Very interesting piece on Salon by Tom Grieve looking at the behind the scenes messaging from Hillary and how it reflects the war room mentality associated with the Clintons. The piece is in response to the video on hillaryhub that accuses the other candidates of abandoning the Politics of Hope by distinguishing their positions from hers.
The whole piece is here
Grieves discusses the communications he is getting from the Clinton campaign and sees an effort to conflate legitimate criticism with GOP folderal. Her campaign cannot distinguish between a legitimate drawing of distinctions between her positions and those of her rivals and "the "undermining the troops" and "advocating America's defeat" crap that's the stock in trade of the GOP these days."
His take is
The last thing the Democratic Party needs now is somebody else -- let alone one of its own -- suggesting that open debate is somehow wrong.
More below le fold
the Clinton campaign routinely reaches out to reporters to provide information they might use to attack her Democratic opponents.
Most comes in non-public
e-mails to newspaper reporters and bloggers -- the sorts of e-mails we get from the Clinton campaign but not from the Edwards or Obama camps: On the "off-chance" you didn't read it, here's a copy of a Washington Post editorial calling Obama "irresponsible"; just "wanted to flag this item" in which the Huffington Post criticizes Obama on Iran; here's something Edwards just said about Iraq, and here's something contradictory he said earlier.

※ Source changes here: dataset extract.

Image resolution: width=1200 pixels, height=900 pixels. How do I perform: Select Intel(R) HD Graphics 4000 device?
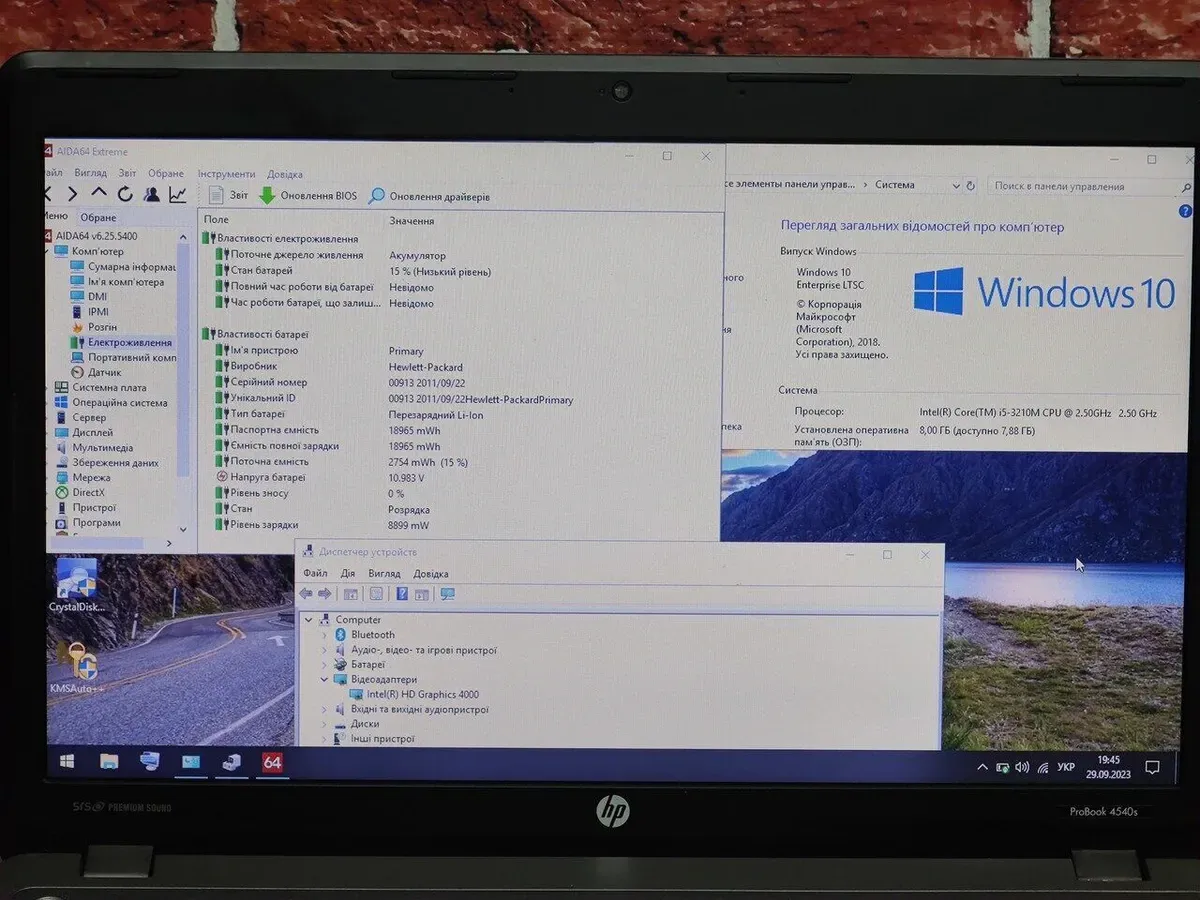422,694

Grieves smaller complaint is that this is just a piece of campaign hypocrisy from Clinton.
If you're going to claim that the other guys are doing something wrong in calling your candidate's views into question, you don't get to pretend that you're not doing the same.
The hypocrisy however is just a small piece of cover for the real problem with these efforts and her positioning. It is an effort to stifle real campaign conversations.
Edwards/Obama/Dodd and the others are not going after her on the 1990's false controversies, rather the distinctions being drawn are about substantive policy differences.
If Clinton's Democratic challengers were attacking her with the phony scandals of the 1990s -- the "politics of personal destruction" -- or smearing her with the "undermining the troops" and "advocating America's defeat" crap that's the stock in trade of the GOP these days, then her campaign would be right to be asking about the "politics of hope."
Obama was criticizing Clinton for her positions -- or lack thereof -- on issues such as Social Security, Iran and Iraq. Moreover, he has been doing it with remarkably noninflammatory language. Neither his talk of "triangulation and poll-driven politics" nor his accusation that Clinton will "dodge and spin" to avoid answering questions is what we'd call incendiary. Yes, Edwards' attacks on Clinton have been sharper, but they're still miles away from the Swift-boating, gay-baiting, race-card-playing hardball that any Democratic nominee can safely expect to see in 2008.
As Grieves asks:, "isn't this exactly the sort of debate that candidates and their party ought to be having along the road to the White House?"
I've been somewhat surprised by how visceral my desire that Clinton not be the nominee Setting aside the substantive policy reasons, Grieves has hit upon part of what keeps Clinton far from my second choice, much less my first. Its this sense that with her we are fighting old battles in old ways instead of new ones with an eye on the future.